Jobs →
a. List each thing the passage about the baptismal service says was posted on the wall of the Relief Society room.
b. Repeat the passage about the baptismal service word for word, from "The baptismal service" to "Uhh...wheat class?".
c. Keep going with the baptismal service account, picking up right after its final sentence.

Passage provided →
****************
The baptismal service was held in the Relief Society room. On the wall was posted:
1. A laminated poster of a clown holding a big bunch of balloons, on each of which was written a Relief Society member's name with a birthday that month. It was obviously made for an elementary school classroom.
2. The Relief Society Declaration. I believe it was a creed dedicating themselves to supporting their men and baking their own bread.
3. This notice:

Relief Society Activity Thursday
6 p.m. - Pot Luck Appetizers
7 p.m. - Wheat Class and/or Temple Craft

Uhh...wheat class?

We were a little late getting started because my brother-in-law forget to bring a dry pair of Temple Underwear to the church. So after he baptized Mother he wouldn't be able to get dressed in dry clothes. My sister had to run back to mom's and pick up an extra pair. Because god forbid clothing that wasn't blessed by the Prophet should touch his genital areas.
****************
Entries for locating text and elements
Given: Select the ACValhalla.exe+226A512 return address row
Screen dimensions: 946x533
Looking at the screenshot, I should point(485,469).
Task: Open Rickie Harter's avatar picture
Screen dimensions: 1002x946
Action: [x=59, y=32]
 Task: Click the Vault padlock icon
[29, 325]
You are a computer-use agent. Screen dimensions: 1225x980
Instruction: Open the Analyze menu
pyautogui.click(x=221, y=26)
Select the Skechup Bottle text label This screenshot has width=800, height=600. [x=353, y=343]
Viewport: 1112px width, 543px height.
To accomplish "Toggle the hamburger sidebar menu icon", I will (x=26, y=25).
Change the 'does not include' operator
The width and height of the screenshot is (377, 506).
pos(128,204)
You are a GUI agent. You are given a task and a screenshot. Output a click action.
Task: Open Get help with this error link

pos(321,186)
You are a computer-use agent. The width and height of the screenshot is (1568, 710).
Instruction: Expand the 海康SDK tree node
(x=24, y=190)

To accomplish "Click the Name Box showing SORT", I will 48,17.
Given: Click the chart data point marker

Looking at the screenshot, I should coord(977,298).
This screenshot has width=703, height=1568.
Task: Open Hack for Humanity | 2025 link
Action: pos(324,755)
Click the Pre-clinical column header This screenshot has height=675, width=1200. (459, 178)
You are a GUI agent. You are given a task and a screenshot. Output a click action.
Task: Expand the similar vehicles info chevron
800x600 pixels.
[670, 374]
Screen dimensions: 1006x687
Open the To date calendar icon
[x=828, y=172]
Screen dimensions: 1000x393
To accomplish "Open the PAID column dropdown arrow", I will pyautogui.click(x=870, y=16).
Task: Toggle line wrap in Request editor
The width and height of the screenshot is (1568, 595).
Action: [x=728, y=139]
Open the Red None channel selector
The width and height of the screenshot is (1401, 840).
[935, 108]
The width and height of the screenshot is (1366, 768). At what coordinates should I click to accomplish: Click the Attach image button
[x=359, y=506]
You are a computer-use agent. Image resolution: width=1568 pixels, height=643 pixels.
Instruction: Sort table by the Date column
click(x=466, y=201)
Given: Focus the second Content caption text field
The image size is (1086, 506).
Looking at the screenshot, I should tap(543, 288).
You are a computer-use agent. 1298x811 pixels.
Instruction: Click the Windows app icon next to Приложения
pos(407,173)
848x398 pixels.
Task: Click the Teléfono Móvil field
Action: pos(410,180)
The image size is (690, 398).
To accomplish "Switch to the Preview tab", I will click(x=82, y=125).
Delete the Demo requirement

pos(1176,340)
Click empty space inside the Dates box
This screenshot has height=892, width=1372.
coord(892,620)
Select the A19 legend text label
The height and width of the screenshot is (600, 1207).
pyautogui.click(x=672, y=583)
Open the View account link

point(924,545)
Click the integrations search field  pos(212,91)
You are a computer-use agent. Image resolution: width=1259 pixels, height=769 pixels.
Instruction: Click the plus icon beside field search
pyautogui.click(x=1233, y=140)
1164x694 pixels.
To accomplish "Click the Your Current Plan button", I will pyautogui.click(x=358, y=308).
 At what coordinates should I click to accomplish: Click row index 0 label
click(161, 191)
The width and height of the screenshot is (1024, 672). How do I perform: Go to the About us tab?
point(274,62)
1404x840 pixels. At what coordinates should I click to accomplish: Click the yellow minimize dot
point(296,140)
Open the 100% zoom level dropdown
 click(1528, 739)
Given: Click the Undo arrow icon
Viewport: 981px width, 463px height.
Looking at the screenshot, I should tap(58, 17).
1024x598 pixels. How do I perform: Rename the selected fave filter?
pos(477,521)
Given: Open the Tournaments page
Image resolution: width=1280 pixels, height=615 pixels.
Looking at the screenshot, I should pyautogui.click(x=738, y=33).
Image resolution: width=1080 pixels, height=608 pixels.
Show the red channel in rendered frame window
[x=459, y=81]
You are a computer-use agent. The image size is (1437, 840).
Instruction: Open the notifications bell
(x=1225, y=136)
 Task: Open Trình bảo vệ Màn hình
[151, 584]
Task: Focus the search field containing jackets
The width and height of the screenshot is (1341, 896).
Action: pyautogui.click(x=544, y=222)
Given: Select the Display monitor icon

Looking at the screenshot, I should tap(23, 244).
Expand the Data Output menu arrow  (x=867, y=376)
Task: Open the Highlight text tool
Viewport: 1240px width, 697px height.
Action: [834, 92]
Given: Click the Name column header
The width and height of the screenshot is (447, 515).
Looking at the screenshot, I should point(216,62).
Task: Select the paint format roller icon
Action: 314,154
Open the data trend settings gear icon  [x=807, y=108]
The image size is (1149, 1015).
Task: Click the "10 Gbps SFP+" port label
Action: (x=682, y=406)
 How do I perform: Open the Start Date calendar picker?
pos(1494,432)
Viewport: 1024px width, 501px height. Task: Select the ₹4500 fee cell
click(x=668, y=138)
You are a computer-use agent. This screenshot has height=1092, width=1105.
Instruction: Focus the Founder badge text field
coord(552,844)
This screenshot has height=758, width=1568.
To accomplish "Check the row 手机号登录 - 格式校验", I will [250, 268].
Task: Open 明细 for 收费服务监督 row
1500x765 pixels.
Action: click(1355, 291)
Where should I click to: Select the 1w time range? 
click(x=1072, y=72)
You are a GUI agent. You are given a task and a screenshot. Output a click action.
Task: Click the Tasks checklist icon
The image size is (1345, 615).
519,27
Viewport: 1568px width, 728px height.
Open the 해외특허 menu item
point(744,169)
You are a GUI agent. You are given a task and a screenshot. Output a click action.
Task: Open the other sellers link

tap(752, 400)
****************
Results →
a.
- A laminated poster of a clown holding a big bunch of balloons, each bearing the name of a Relief Society member with a birthday that month
- The Relief Society Declaration
- A notice of a Relief Society Activity on Thursday

b.
The baptismal service was held in the Relief Society room. On the wall was posted:
1. A laminated poster of a clown holding a big bunch of balloons, on each of which was written a Relief Society member's name with a birthday that month. It was obviously made for an elementary school classroom.
2. The Relief Society Declaration. I believe it was a creed dedicating themselves to supporting their men and baking their own bread.
3. This notice:

Relief Society Activity Thursday
6 p.m. - Pot Luck Appetizers
7 p.m. - Wheat Class and/or Temple Craft

Uhh...wheat class?

c.
The service itself included a capella singing of Primary songs by my 12-year-old niece, an opening prayer by my 10-year-old nephew, a talk on baptism by my sister and the complete dunking of my mother by my brother-in-law. Then one of the missionaries gave a talk on the Gift Of The Holy Ghost and several of the priesthood holders gathered around mother and laid their hands upon her wet head and bestowed upon her the Gift Of The Holy Ghost. And just like that, she's in like Flynn.

It's hard to tell the difference between the prayers and the talks in the Mormon church because they end everything with "In the name of Jesus Christ, Amen." It's very confusing for the newcomer because you're constantly asking yourself, "Wait, were we just praying?"

Afterwards, everyone (including at least 16 pairs of missionaries) came over to Mother's house for food and fellowship. The neighbors probably thought there'd been a funeral what with all the men in dark suits arriving. Inside, the church members would ask me, "So, you're Sister P.'s daughter?" And I would say, "Yes, I'm the one who lives here in town." even though I was thinking - as were the great Brothers and Sisters, I'm sure - "Yes, I'm the one who is NOT a church member."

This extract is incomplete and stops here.